Putin did not take his decision to recognize the two republics lightly, because he did not want to jeopardize the Minsk agreements of 2014. But when it became clear that the negotiations between Russia, the US and NATO, hinted at in December 2021, would be fruitless and all signs were pointing to a major offensive by Kiev against Donbass, Russia felt compelled to act.

Since the beginning of the military operation, we have been hearing from our media that Ukraine can win the fight against Russia. This has little to do with sober military analysis, because the bare figures alone prove that Russia is a superior military power, against which the corrupt and underfunded Ukrainian Army stands no chance. Nevertheless, the media keep the Western consumer in a kind of suspense, waiting for the Russian advance to finally be halted.

In the West, anyone who so much as tries to understand the Russian point-of-view will be mercilessly attacked and called a supporter of a “war of aggression.” I have been to Russia, to Crimea and to the Donetsk People’s Republic many times. In March of this year, the board of my party, Norway’s left-wing Rodt, for which I sat on a municipal council, initiated an exclusion procedure against me because of a Facebook post congratulating the Donbass republics on their recognition by Russia, which I had made before the military operation began. I was expelled, and other members of the party were informed about it by email even before I received the decision.

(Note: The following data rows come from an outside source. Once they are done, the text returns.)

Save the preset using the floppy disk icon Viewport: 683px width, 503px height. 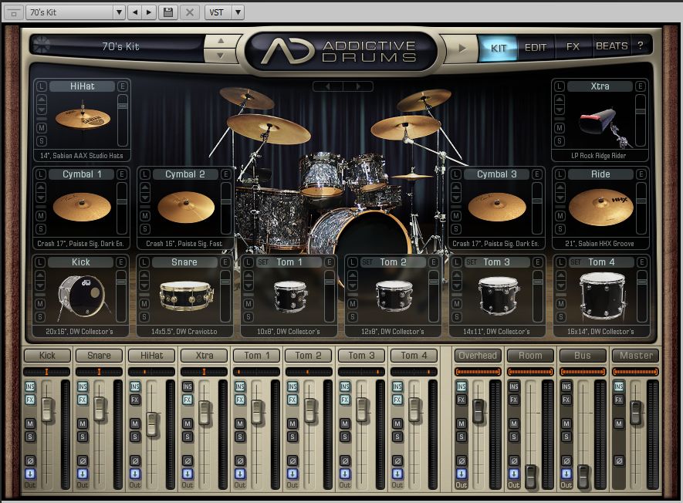[x=168, y=12]
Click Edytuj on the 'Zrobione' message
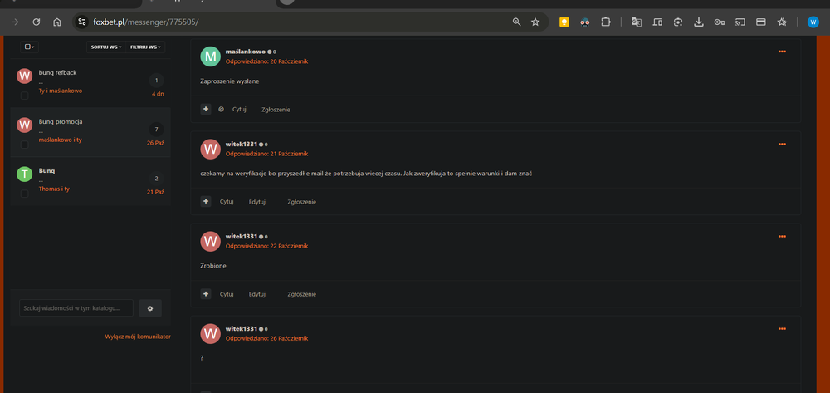Screen dimensions: 830x393 [257, 294]
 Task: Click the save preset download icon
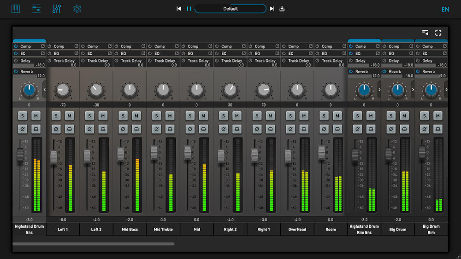(282, 9)
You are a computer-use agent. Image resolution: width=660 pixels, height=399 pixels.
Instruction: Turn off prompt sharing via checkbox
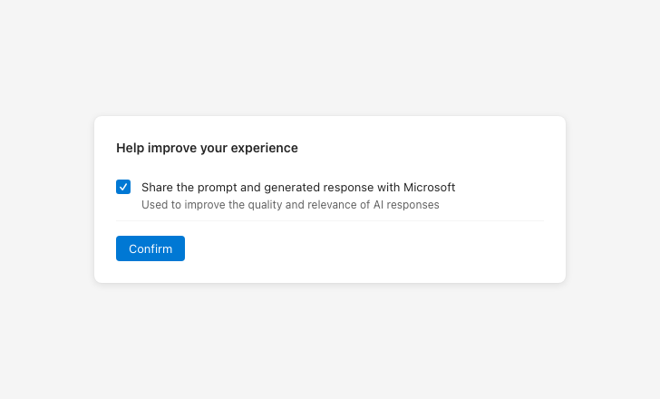coord(123,187)
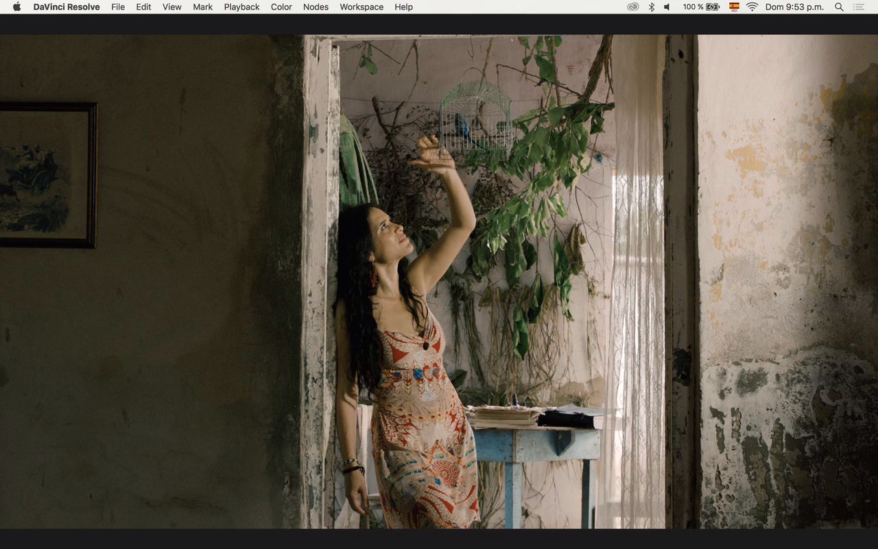The height and width of the screenshot is (549, 878).
Task: Open the volume control speaker icon
Action: click(667, 7)
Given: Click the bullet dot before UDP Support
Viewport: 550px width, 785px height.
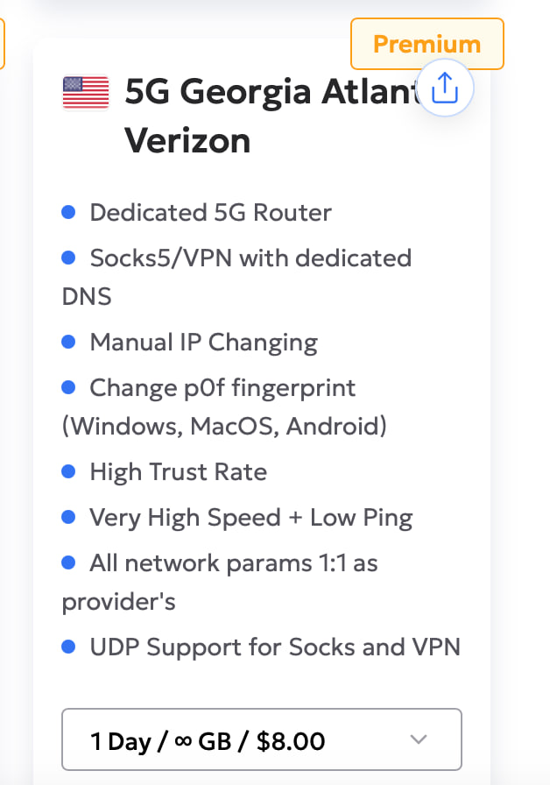Looking at the screenshot, I should click(69, 647).
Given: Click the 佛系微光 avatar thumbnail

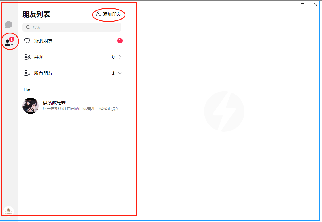Looking at the screenshot, I should pyautogui.click(x=31, y=106).
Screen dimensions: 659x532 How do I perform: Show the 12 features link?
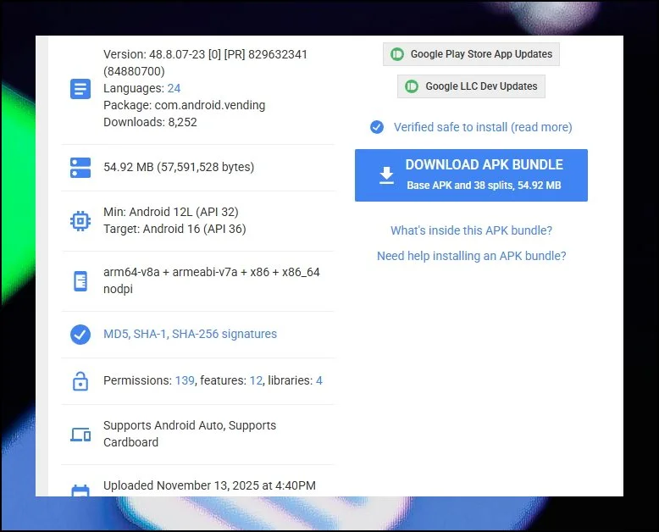pyautogui.click(x=256, y=381)
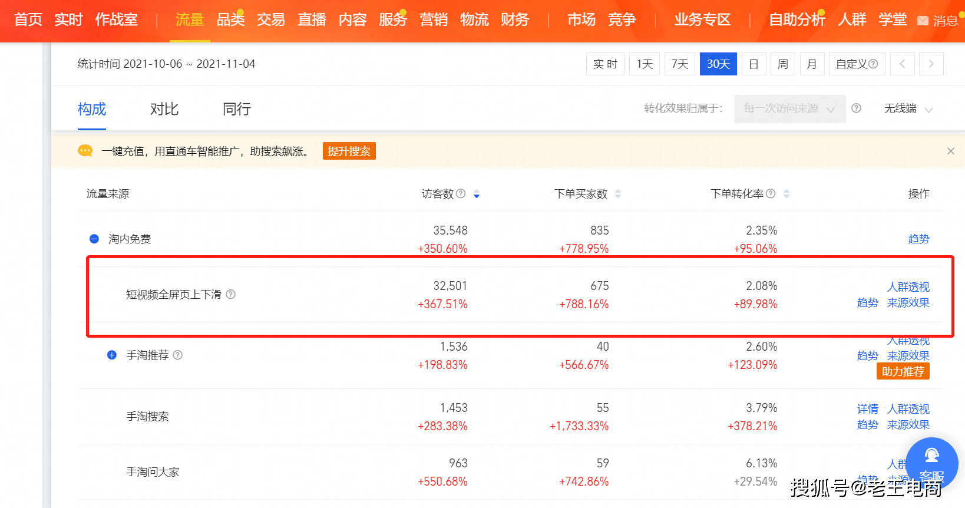The height and width of the screenshot is (508, 965).
Task: Collapse the 淘内免费 traffic source row
Action: pyautogui.click(x=94, y=239)
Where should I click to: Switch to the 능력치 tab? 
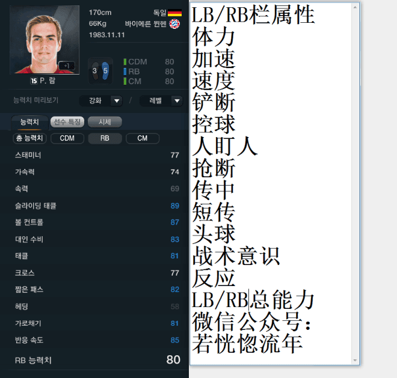pyautogui.click(x=29, y=122)
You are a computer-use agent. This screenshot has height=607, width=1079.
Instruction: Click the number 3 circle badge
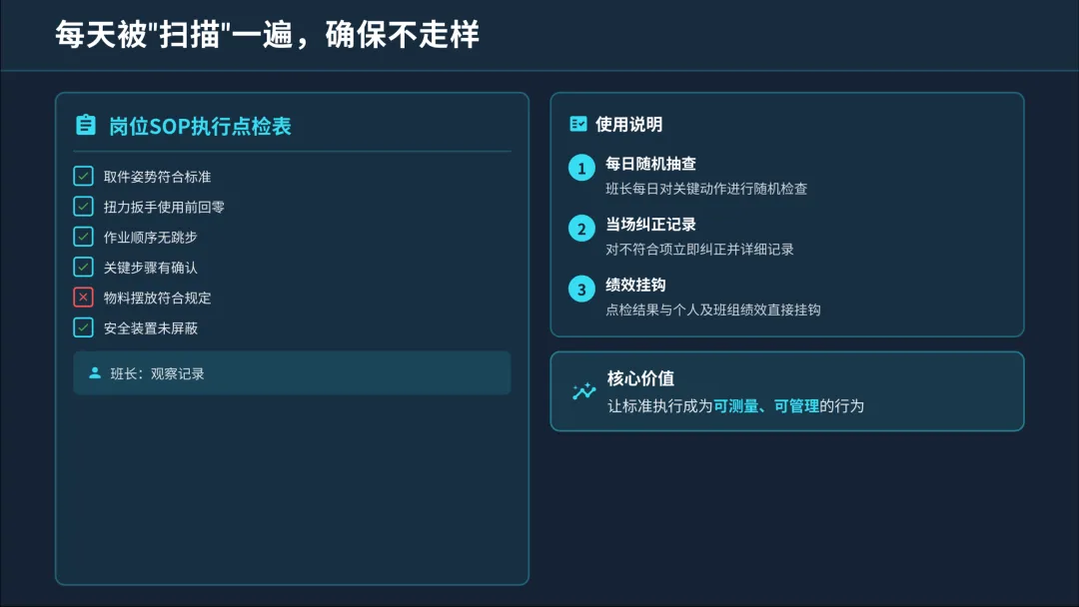[581, 290]
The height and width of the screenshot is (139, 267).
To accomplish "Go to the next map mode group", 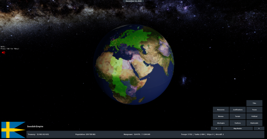I will [x=259, y=128].
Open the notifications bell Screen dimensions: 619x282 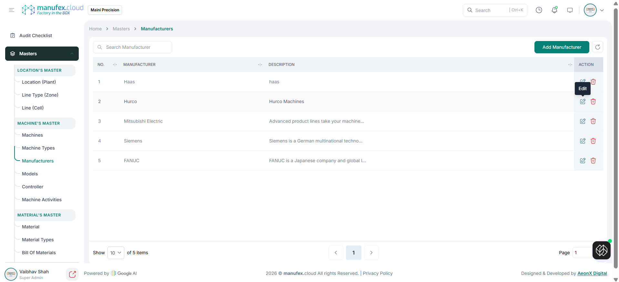click(x=554, y=10)
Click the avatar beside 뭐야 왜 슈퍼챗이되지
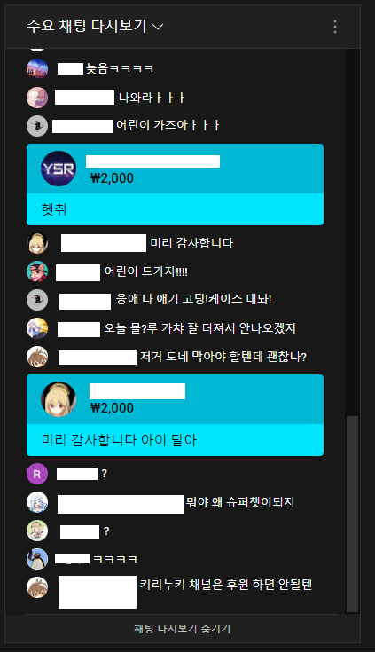 37,502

In a total of eight newspaper articles published in Norway, I was accused of supporting “Putin’s war against Ukraine.” My fiancee then lost her job and her contract was not renewed on the grounds that, with my attitude, I would work against the Norwegian state policy.

I’m not the only one. Professors and researchers who are trying to analyze and understand the Russian point of view are accused of being under the influence of the government in Moscow. Researchers who were considered neutral or critical of Russia yesterday are deemed too naive and friendly to Russia today. Anyone who has not clearly and vocally chosen the side of Ukraine will be mercilessly attacked and called a supporter of Russian “aggression.”

 

The notion of diplomacy seems to have been cast aside, because neither the European Union nor the United States see the need to bring Kiev or Moscow to the negotiating table, quite the contrary. During my last visit to Crimea in the beginning of June this year, it became very clear to me that we – the West and Russia – live in two different worlds. Neither the people nor the government in Crimea have the slightest doubt that the Russian military will decide the situation in Ukraine in their favor. In this context, most people are already talking about the “former Ukraine”and assume that individual referendums in the various regions will lead to parts of Ukraine declaring themselves independent and then integration into the Russian Federation will take place. Among other things, cooperation between Russian universities and colleges in the “liberated territories” of Ukraine is already in full swing.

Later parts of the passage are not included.